I am a PhD student at the Department of Organization at Copenhagen Business School.

As part of the Algorithms,Data & Democracy consortium, I study how ‘data professionals’ and regulatory experts organize the ethical adoption of novel algorithmic tools and techniques in the insurance sector. I am interested in the ways in which professional decisions, morals, and judgments shape and appropriate classification systems and their social implications.

My research explores two specific contexts. The first context focuses on the regulatory governance of AI in the European Union, where I analyze how regulatory experts translate EU-wide governance initiatives, such as the AI Act or the Ethics Guidelines for Trustworthy AI, into practical governance standards for practitioners that clarify which AI systems are morally acceptable. The second context focuses on algorithmic practices in insurance companies, where I examine how ‘data professionals’ adopt novel risk classification systems. Specifically, I examine the ‘cultural machinery’ of actuaries and data scientists and how they mobilize risk technologies as instruments of expertise, morality, and jurisdictional control.

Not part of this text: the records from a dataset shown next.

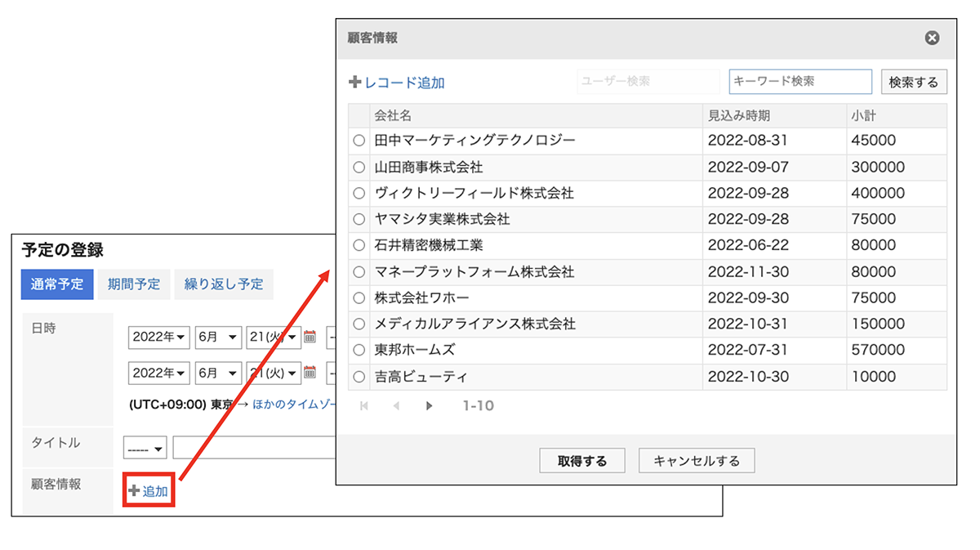Go to the previous page of customer records
Viewport: 980px width, 550px height.
click(x=395, y=405)
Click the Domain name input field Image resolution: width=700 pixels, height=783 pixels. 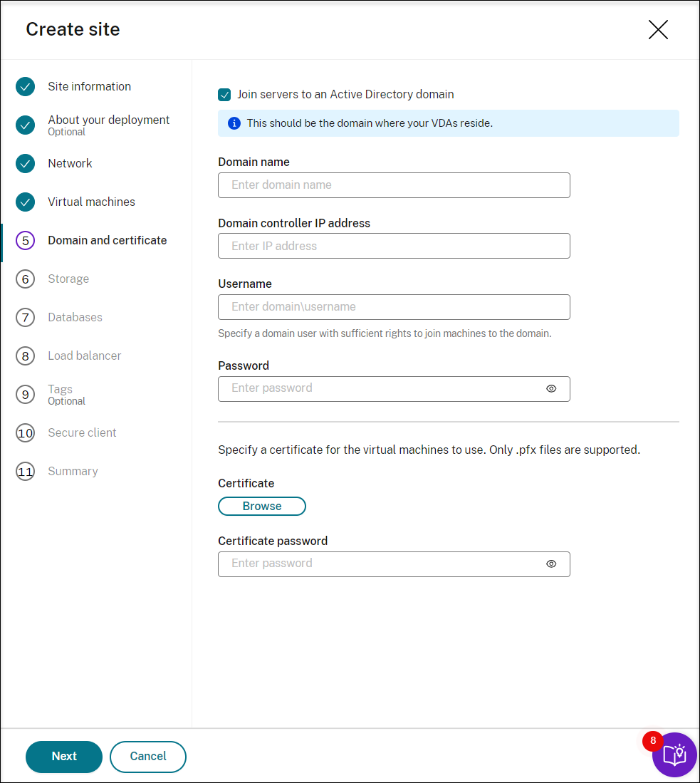(x=394, y=185)
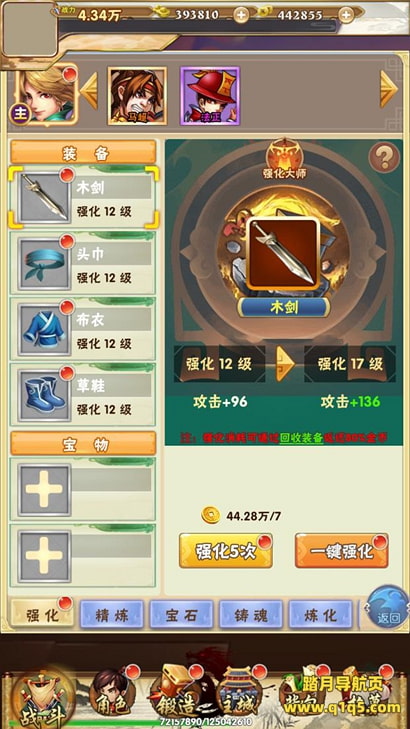Click the 强化5次 button

226,551

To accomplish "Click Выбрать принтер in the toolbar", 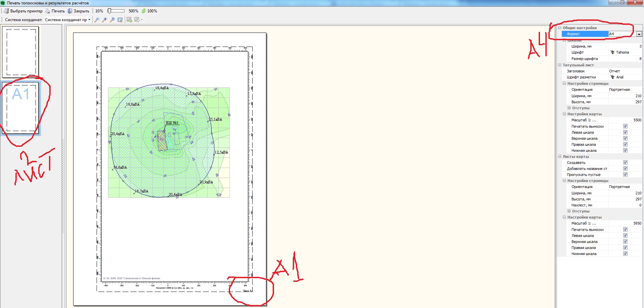I will click(23, 11).
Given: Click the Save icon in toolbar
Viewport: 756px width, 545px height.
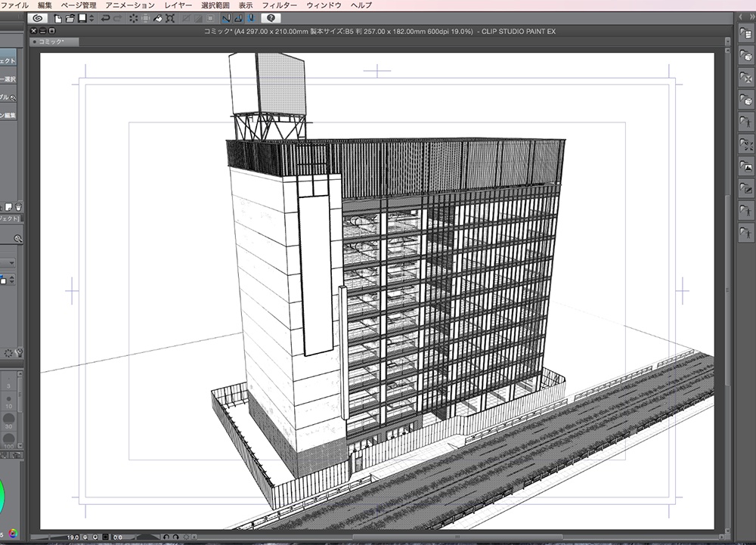Looking at the screenshot, I should coord(81,18).
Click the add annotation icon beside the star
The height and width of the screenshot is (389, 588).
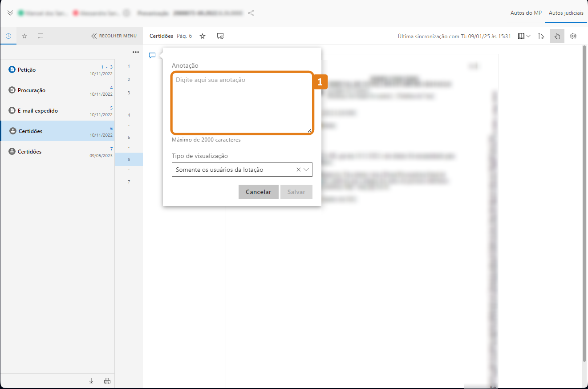220,36
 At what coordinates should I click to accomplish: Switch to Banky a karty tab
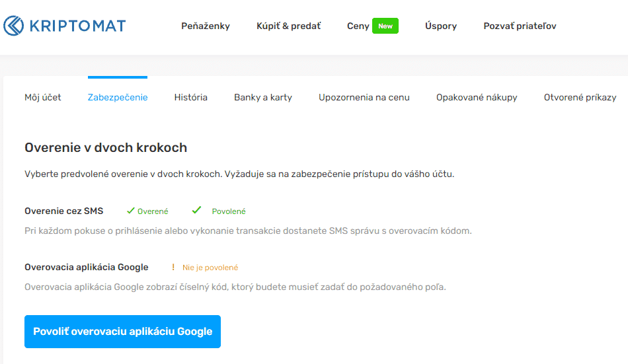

Methodologically, I conduct mixed methods research, including participant observation, interviews, statistical analysis, and spatial quantitative analyses such as network analysis or multiple correspondence analysis.

I have a background from Copenhagen Business School, where I received my BSc and MSc degrees in International Business and Politics. For the winter semester 2024, I am a Visiting Researcher at Stanford University, associated with the SCANCOR program. Before starting my Ph.D., I was an analyst at the Happiness Research Institute, and I continue to actively follow the wellbeing and post-growth political movement.